Leaders should engender trust, which depends on followers believing that their leaders share their values, are effective and genuinely care about their welfare.

Foresight is seen as a wholly rational process, the product of a constantly running internal computer that deals with intersecting series and random inputs and is vastly more complicated than anything technology has yet produced.Robert K. Greenleaf

Leaders can’t learn if they don’t listen attentively to those with knowledge and expertise.

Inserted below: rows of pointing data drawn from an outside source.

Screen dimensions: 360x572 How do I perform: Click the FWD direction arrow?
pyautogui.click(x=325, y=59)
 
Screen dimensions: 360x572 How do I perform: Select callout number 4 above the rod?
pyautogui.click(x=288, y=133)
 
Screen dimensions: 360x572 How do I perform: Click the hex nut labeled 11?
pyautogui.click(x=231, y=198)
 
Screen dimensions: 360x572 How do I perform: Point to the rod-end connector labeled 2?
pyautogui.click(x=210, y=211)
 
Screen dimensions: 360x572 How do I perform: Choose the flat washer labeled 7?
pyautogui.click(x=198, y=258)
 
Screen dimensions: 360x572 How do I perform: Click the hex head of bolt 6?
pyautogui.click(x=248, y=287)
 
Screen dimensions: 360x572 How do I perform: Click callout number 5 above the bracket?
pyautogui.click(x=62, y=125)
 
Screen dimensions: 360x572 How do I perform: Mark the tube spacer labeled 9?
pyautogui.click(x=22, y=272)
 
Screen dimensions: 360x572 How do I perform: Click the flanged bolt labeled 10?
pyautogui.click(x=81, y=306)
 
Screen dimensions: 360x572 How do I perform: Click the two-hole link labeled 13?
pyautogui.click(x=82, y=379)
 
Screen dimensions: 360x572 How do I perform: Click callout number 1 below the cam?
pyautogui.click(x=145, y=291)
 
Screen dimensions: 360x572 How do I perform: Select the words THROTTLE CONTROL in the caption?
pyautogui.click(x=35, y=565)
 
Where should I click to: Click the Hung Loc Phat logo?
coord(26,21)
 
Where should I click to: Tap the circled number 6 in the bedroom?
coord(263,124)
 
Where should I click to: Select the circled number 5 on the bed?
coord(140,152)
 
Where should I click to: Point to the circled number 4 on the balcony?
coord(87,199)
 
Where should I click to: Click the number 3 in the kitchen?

Servant leaders must be exemplary communicators whose message relates to their followers’ experiences and needs.Becoming a servant leader requires initiative and work, but taking the journey to servant leadership can transform you and those you lead.

The Seminal Text

This is the work through which servant leadership became a household word and a revered concept – though often revered more in the breach than in practice. Greenleaf’s prose embodies servant leadership. He writes with intelligence and compassion, never showing off or talking down to his readers. He proselytizes as he explains; he inspires as he cajoles. And he makes every reader feel as if he or she has servant leadership within and will never kowtow to an authoritarian leader again. That is Greenleaf’s great gift.

Robert K. Greenleaf also wrote The Power of Servant Leadership; The Institution as Servant; and The Servant Leader Within.